What is needed is an exact repeat of the lines from the one holding "This screenshot has width=1080, height=530." through the final line of the data, with no pictures.

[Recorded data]
◇ ◇ ◇ ◇ ◇
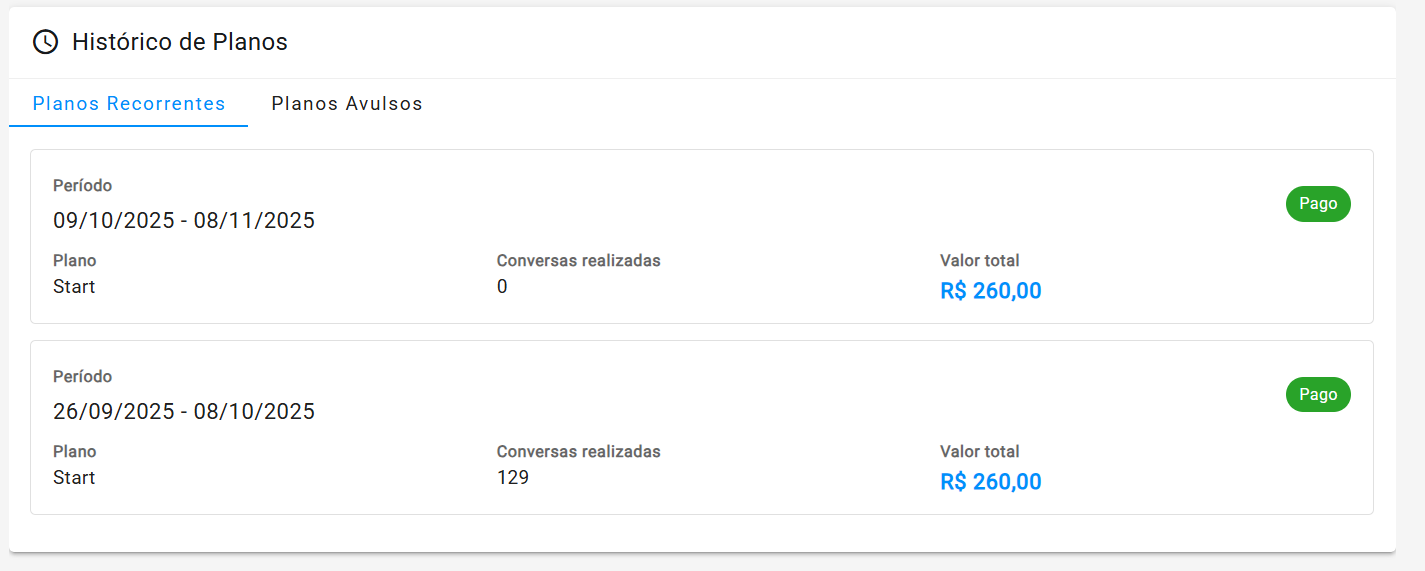
Task: Click the Período label in the 26/09/2025 card
Action: [x=82, y=377]
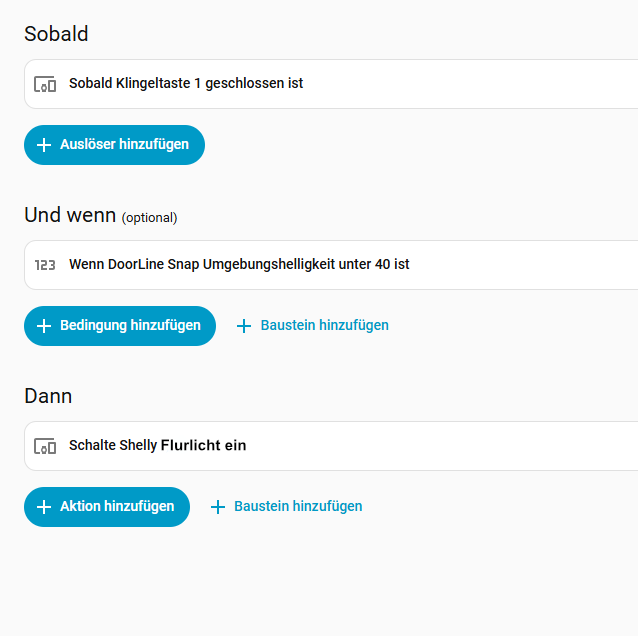Click the Und wenn section heading
The width and height of the screenshot is (638, 636).
point(70,215)
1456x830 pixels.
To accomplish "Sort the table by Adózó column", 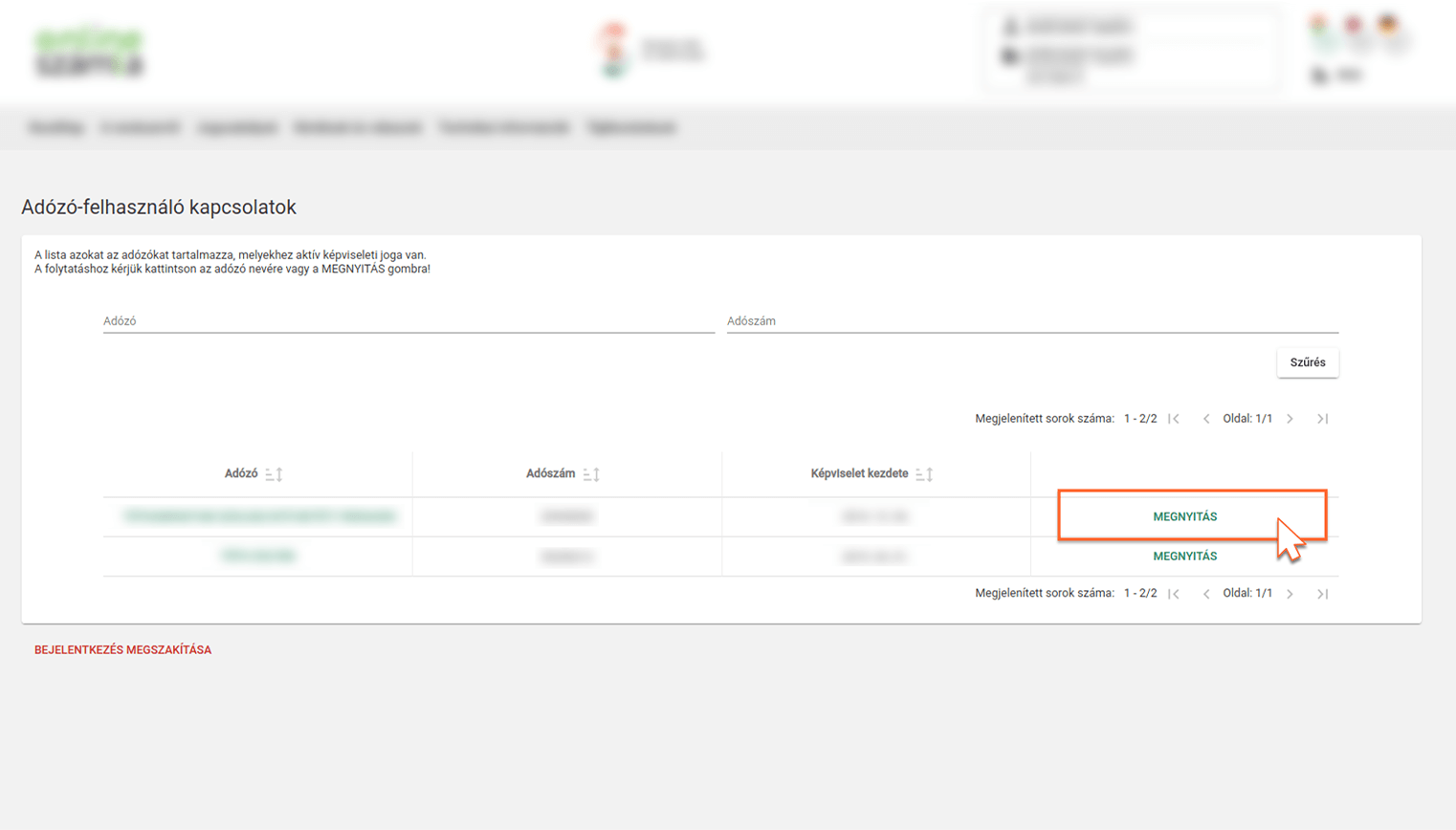I will (274, 474).
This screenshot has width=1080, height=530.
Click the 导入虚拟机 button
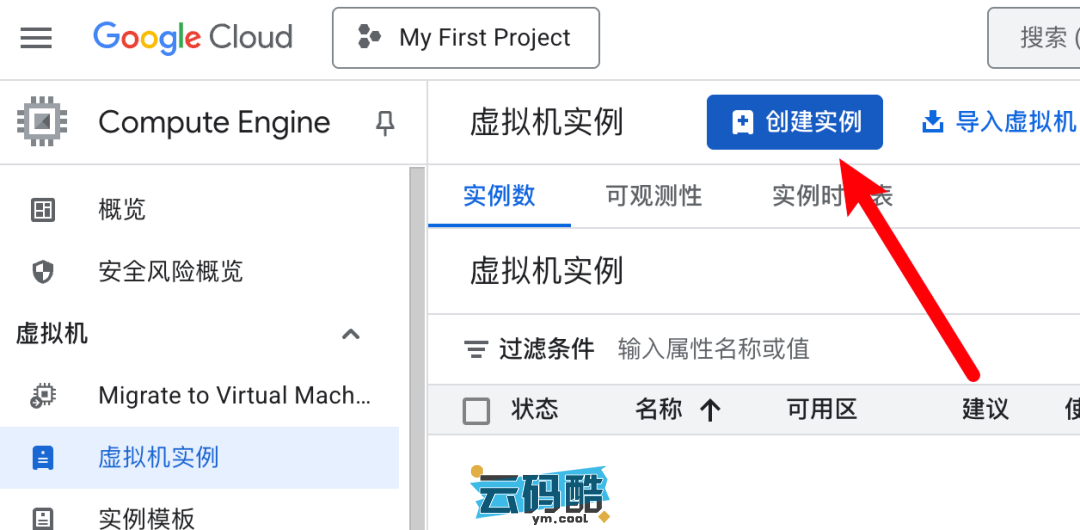click(998, 122)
◇ ◇ ◇ ◇ ◇
--- REPLY ---
This screenshot has width=1080, height=530.
Click the 导入虚拟机 button
click(998, 122)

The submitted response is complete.